───── DATA SECTION

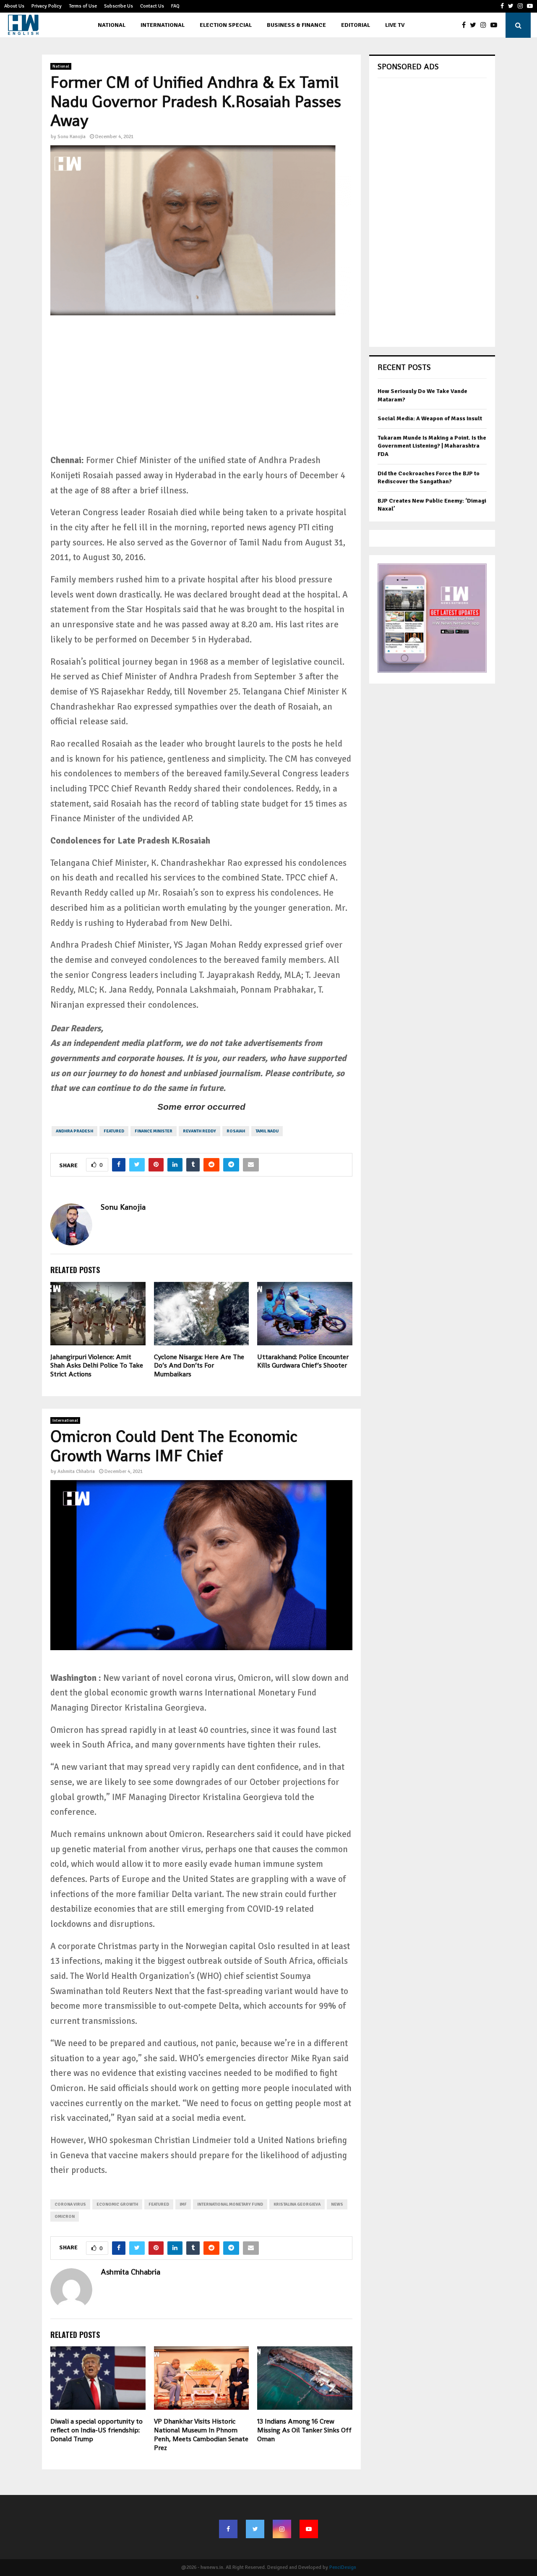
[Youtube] (495, 25)
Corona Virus (70, 2204)
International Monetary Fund (230, 2204)
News (337, 2204)
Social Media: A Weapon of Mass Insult (430, 418)
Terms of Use (83, 6)
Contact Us (152, 6)
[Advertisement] (201, 387)
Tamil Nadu (267, 1131)
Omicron (65, 2216)
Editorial (355, 25)
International (163, 25)
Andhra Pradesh (74, 1131)
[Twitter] (475, 25)
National (111, 25)
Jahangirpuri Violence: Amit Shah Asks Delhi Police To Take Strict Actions (96, 1365)
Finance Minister (153, 1131)
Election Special (226, 25)
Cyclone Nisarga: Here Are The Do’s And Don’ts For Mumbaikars (199, 1365)
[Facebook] (466, 25)
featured (114, 1131)
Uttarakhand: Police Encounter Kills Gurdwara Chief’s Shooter (303, 1361)
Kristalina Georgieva (297, 2204)
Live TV (394, 25)
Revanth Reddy (199, 1131)
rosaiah (236, 1131)
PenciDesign (342, 2567)
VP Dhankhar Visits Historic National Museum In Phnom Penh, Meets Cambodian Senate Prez (201, 2434)
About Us (14, 6)
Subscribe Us (118, 6)
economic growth (117, 2204)
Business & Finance (296, 25)
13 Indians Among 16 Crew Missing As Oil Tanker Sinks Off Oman (304, 2430)
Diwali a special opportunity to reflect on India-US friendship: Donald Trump (96, 2430)
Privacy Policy (46, 6)
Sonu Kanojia (71, 137)
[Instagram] (485, 25)
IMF (183, 2204)
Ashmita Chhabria (76, 1471)
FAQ (175, 6)
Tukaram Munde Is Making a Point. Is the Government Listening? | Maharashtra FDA (432, 446)
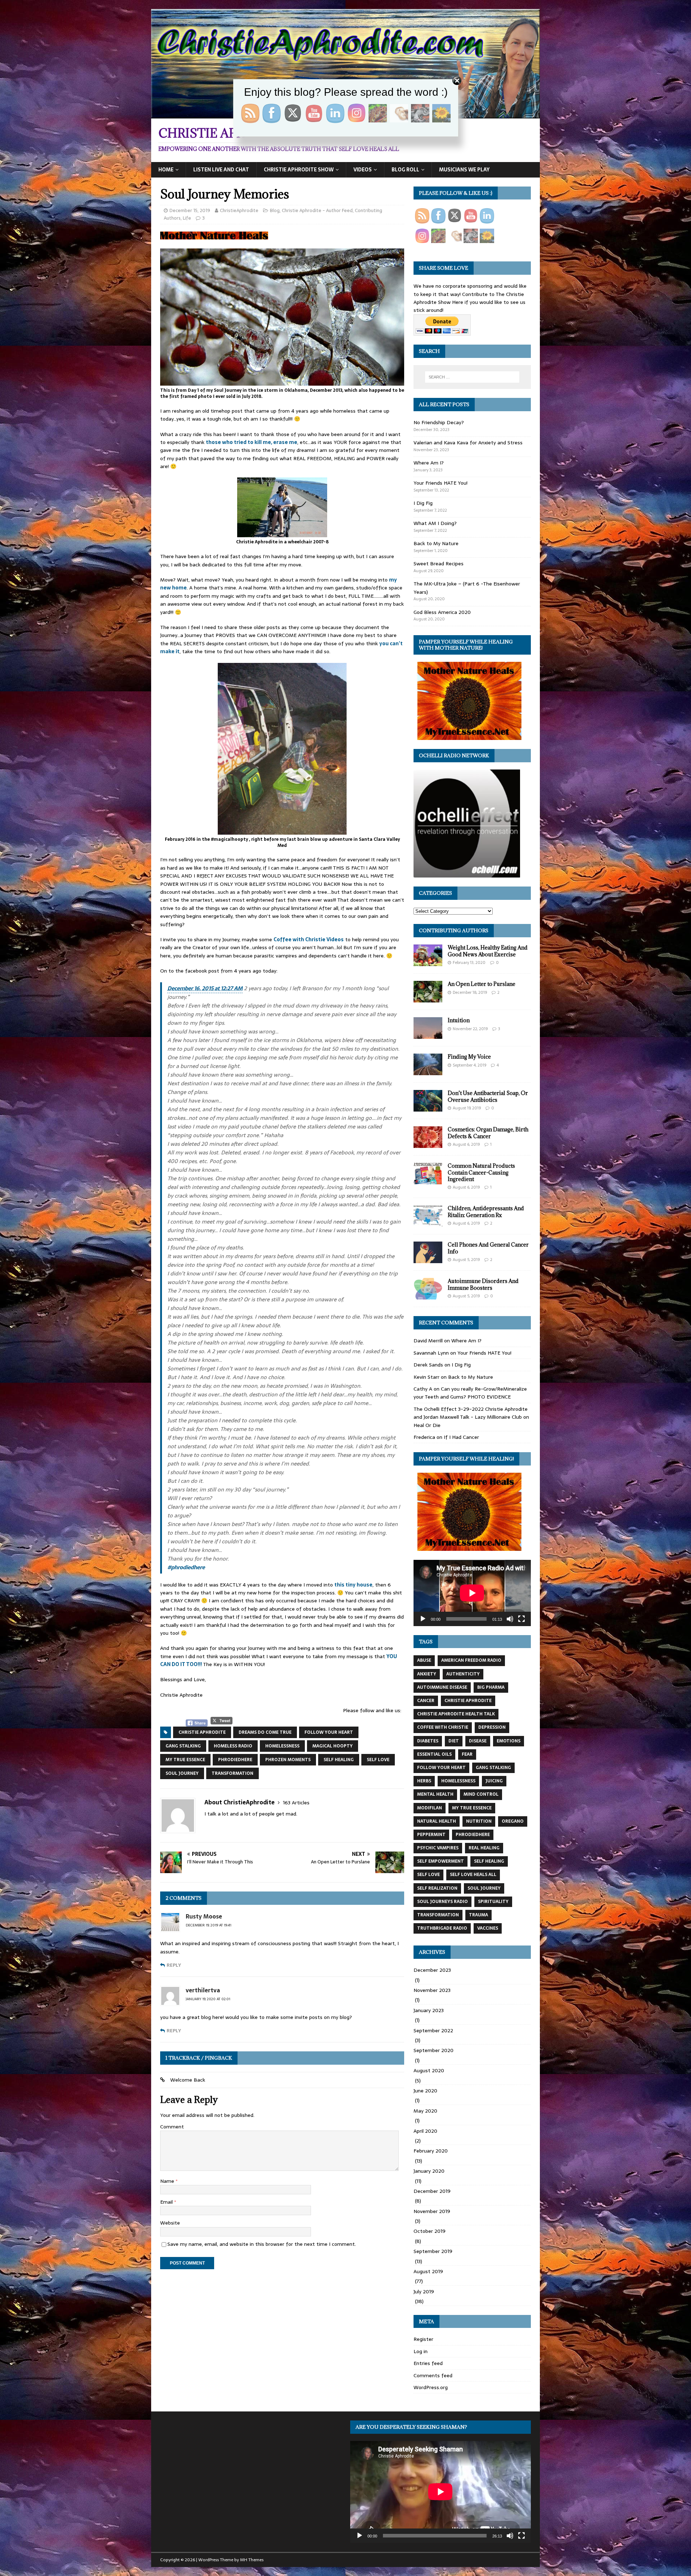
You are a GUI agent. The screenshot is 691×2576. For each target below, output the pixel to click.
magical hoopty (332, 1746)
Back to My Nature (436, 543)
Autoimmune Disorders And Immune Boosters (483, 1284)
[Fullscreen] (521, 1619)
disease (478, 1741)
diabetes (427, 1741)
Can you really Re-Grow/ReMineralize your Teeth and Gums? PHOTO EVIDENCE (470, 1393)
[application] (472, 1593)
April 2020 (425, 2131)
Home (165, 170)
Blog (275, 210)
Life (187, 218)
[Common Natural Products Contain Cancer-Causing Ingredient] (428, 1180)
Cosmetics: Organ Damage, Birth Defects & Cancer (488, 1132)
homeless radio (233, 1746)
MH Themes (251, 2559)
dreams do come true (265, 1732)
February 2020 (431, 2151)
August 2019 (428, 2271)
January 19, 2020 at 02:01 (208, 1999)
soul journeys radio (442, 1901)
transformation (232, 1773)
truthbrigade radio (442, 1928)
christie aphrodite (202, 1732)
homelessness (282, 1746)
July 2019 (424, 2291)
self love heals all (473, 1874)
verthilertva (203, 1990)
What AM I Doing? (435, 523)
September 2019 (433, 2251)
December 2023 (432, 1970)
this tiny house (353, 1585)
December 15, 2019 (190, 210)
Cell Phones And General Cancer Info (488, 1248)
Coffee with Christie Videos (309, 939)
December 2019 (432, 2191)
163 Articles (296, 1803)
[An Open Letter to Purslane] (428, 998)
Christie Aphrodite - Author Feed (317, 210)
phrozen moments (288, 1759)
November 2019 (432, 2211)
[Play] (422, 1619)
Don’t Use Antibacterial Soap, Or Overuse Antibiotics (488, 1096)
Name (168, 2181)
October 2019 (430, 2231)
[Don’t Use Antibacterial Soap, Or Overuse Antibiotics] (428, 1108)
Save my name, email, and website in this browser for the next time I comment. (261, 2244)
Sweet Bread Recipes (439, 563)
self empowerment (440, 1861)
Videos (362, 170)
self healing (339, 1759)
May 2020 (425, 2111)
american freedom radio (471, 1660)
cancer (425, 1700)
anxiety (426, 1674)
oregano (513, 1821)
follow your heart (328, 1732)
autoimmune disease (442, 1687)
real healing (484, 1848)
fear (467, 1754)
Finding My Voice (469, 1056)
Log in (421, 2351)
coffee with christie (442, 1727)
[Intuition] (428, 1035)
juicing (494, 1781)
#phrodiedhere (186, 1567)
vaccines (487, 1928)
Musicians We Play (464, 170)
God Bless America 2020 (442, 612)
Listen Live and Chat (221, 170)
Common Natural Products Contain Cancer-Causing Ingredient (481, 1172)
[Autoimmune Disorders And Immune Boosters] (428, 1296)
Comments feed (433, 2375)
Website (170, 2223)
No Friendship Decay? (439, 422)
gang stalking (183, 1746)
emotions (508, 1741)
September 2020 (433, 2050)
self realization (437, 1888)
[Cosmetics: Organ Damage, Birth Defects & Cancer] (428, 1144)
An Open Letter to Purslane (481, 983)
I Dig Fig (423, 503)
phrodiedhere (235, 1759)
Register (423, 2339)
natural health (436, 1821)
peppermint (431, 1834)
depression (492, 1727)
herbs (424, 1781)
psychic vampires (438, 1848)
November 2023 (432, 1990)
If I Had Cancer (461, 1437)
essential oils (434, 1754)
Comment (172, 2127)
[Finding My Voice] (428, 1071)
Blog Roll (405, 170)
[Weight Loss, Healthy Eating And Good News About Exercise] (428, 962)
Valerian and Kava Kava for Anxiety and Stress (468, 442)
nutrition (479, 1821)
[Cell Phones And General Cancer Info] (428, 1259)
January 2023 (429, 2010)
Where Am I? (429, 463)
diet (453, 1741)
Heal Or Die (427, 1425)
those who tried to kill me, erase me (251, 442)
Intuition (459, 1020)
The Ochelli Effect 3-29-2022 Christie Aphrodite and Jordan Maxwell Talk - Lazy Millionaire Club (471, 1413)
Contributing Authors (453, 930)
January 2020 (429, 2171)
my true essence (185, 1759)
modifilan (429, 1808)
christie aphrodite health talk (456, 1714)
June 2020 (425, 2091)
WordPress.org (431, 2387)
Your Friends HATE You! (441, 483)
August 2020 (429, 2070)
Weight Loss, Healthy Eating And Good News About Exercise (488, 950)
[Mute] (510, 1619)
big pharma (491, 1687)
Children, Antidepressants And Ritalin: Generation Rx (486, 1211)
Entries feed (428, 2363)
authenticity (463, 1674)
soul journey (182, 1773)
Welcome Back (187, 2080)
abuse (424, 1660)
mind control (481, 1794)
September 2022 (433, 2030)
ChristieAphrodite (239, 210)
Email (167, 2202)
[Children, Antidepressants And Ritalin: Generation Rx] (428, 1223)
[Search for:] (472, 377)
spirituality (493, 1901)
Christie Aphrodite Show (299, 170)
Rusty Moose (204, 1916)
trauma (478, 1914)
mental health (435, 1794)
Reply (174, 1965)
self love (378, 1759)
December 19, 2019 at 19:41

──────────

YOUR ASSIGNMENT = Among the entries above, the line containing "christie aphrodite health talk (456, 1714)", the line containing "mental health (435, 1794)", and all lines between them are to be restated word for word; nothing else belongs in the reply.

YOUR SOLUTION =
christie aphrodite health talk (456, 1714)
June 2020 (425, 2091)
WordPress.org (431, 2387)
Your Friends HATE You! (441, 483)
August 2020 (429, 2070)
Weight Loss, Healthy Eating And Good News About Exercise (488, 950)
[Mute] (510, 1619)
big pharma (491, 1687)
Children, Antidepressants And Ritalin: Generation Rx (486, 1211)
Entries feed (428, 2363)
authenticity (463, 1674)
soul journey (182, 1773)
Welcome Back (187, 2080)
abuse (424, 1660)
mind control (481, 1794)
September 2022 (433, 2030)
ChristieAphrodite (239, 210)
Email (167, 2202)
[Children, Antidepressants And Ritalin: Generation Rx] (428, 1223)
[Search for:] (472, 377)
spirituality (493, 1901)
Christie Aphrodite Show (299, 170)
Rusty Moose (204, 1916)
trauma (478, 1914)
mental health (435, 1794)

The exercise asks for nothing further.